What a JWT looks like
Three base64url segments separated by dots: header.payload.signature.
eyJhbGciOiJSUzI1NiIsImtpZCI6ImFiYzEyMyJ9.eyJpc3MiOiJ...fQ.SflKxw...
The header names the signing algorithm (alg) and key id (kid). The payload carries the claims. The signature covers header.payload.
1. Fetch the signing keys (JWKS)
Providers publish their public keys at a JWKS endpoint, listed as jwks_uri in the discovery document. A good library fetches and caches these, selecting the key whose kid matches the token header.
import { createRemoteJWKSet, jwtVerify } from 'jose';
const JWKS = createRemoteJWKSet(
new URL('https://id.example.com/.well-known/jwks.json'),
);
2. Verify the signature and claims together
Do not verify the signature and then separately parse claims with a different code path. Pass the expected issuer, audience, and algorithms into the verify call so a single function enforces all of them.
const { payload } = await jwtVerify(token, JWKS, {
issuer: 'https://id.example.com', // must equal the iss claim
audience: 'your-client-id-or-api', // must equal/contain the aud claim
algorithms: ['RS256'], // pin the algorithm; never trust the header alone
clockTolerance: 5, // seconds of leeway for clock skew
});
// payload is now trusted: { sub, iss, aud, exp, iat, ... }
jwtVerify checks the signature against the JWKS and validates exp (expiry) and nbf (not-before) automatically. By passing issuer and audience, you also enforce those.
3. Check the remaining claims yourself
The library validates the standard time and identity claims, but application-specific ones are on you.
if (payload.nonce && payload.nonce !== expectedNonce) {
throw new Error('nonce mismatch'); // bind ID token to your auth request
}
if (typeof payload.sub !== 'string') {
throw new Error('missing subject');
}
// For access tokens, check scope/roles before authorizing:
const scopes = String(payload.scope ?? '').split(' ');
if (!scopes.includes('read:reports')) throw new Error('insufficient_scope');
The pitfalls that cause breaches
alg: none. Some libraries historically accepted unsigned tokens when the header saidalg: none. Always pin an allow-list of algorithms; never read the algorithm from the token to decide how to verify it.- Algorithm confusion (RS256 to HS256). If your code passes the RSA public key as the secret to an HMAC verifier, an attacker can sign a token with that public key as the HMAC secret. Pinning
algorithms: ['RS256']prevents this. - Skipping
aud. A token minted for another service should not be accepted by yours. Always check the audience. - Trusting
expbut ignoring clock skew, or vice versa. Use a smallclockTolerance, not a large one. - Decoding without verifying. Reading claims from an unverified token and acting on them is equivalent to having no authentication at all.

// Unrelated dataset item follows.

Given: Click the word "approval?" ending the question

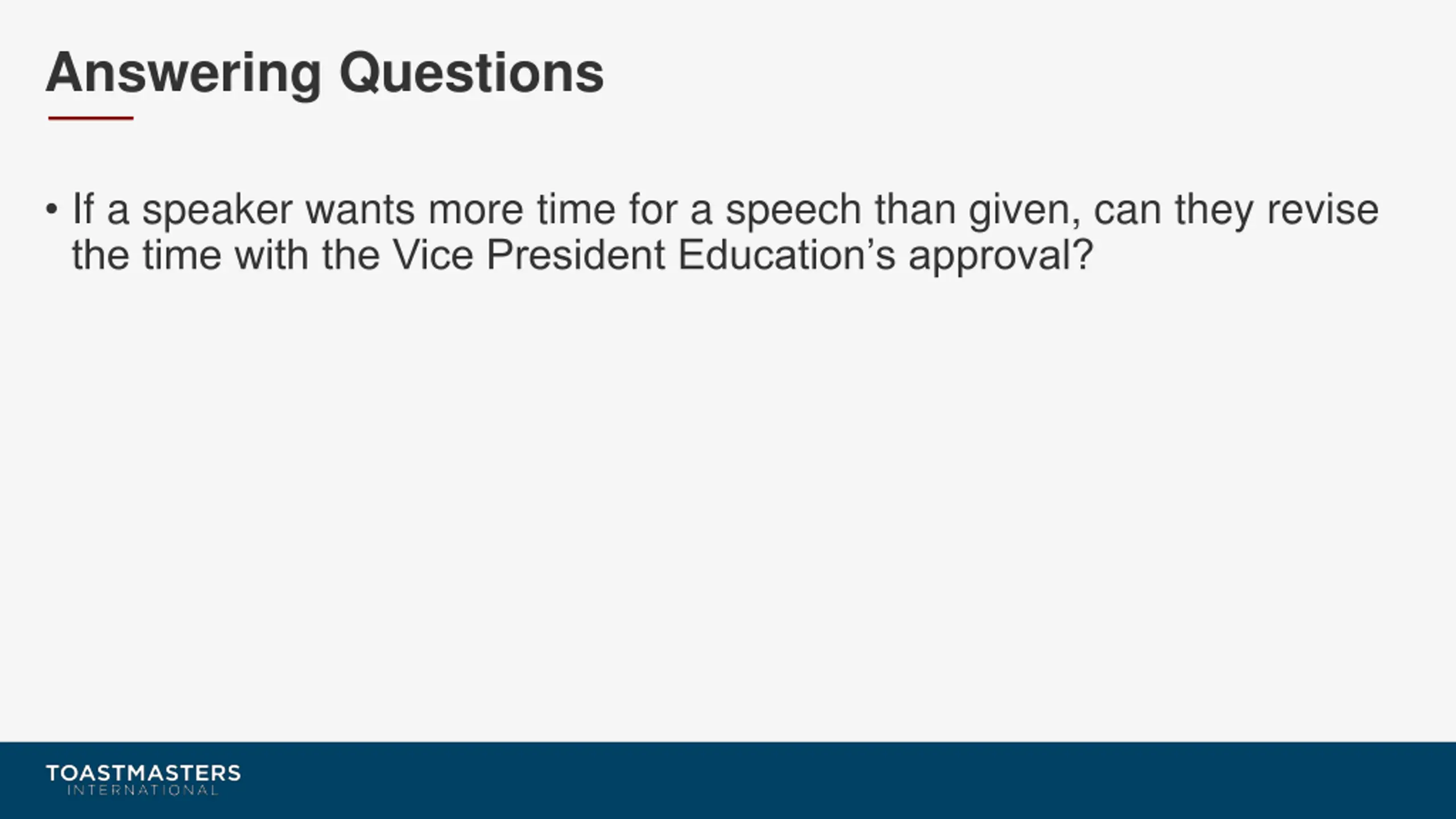Looking at the screenshot, I should click(1001, 255).
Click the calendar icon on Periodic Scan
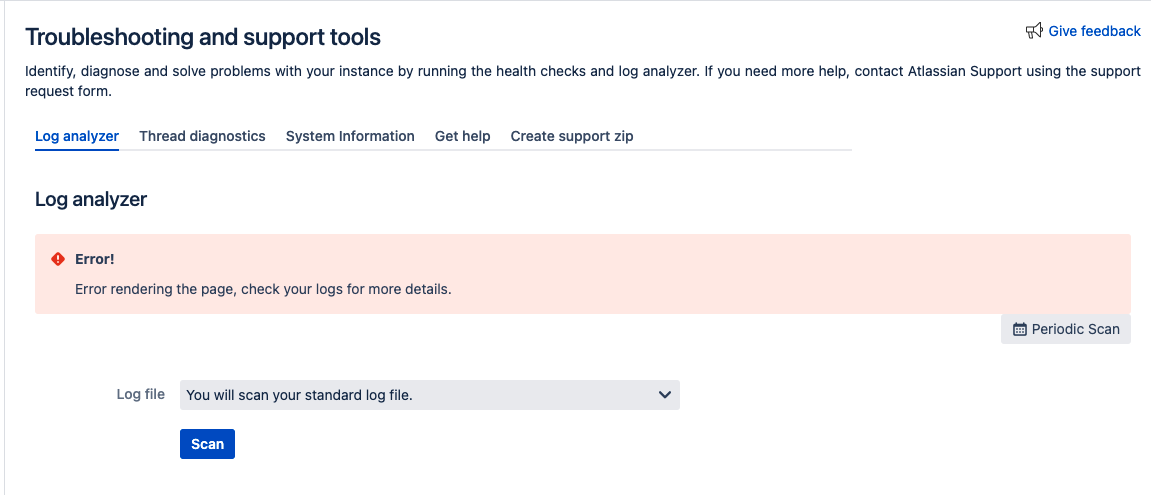This screenshot has height=495, width=1151. pyautogui.click(x=1020, y=329)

Do not validate by calling the issuer on every request
Signature verification is local and fast once the JWKS is cached. Refresh the JWKS only when you see an unknown kid (key rotation). For opaque (non-JWT) access tokens, you instead use token introspection (RFC 7662) against the provider.
References: OpenID Connect defines ID token validation; OAuth 2.0 covers access tokens.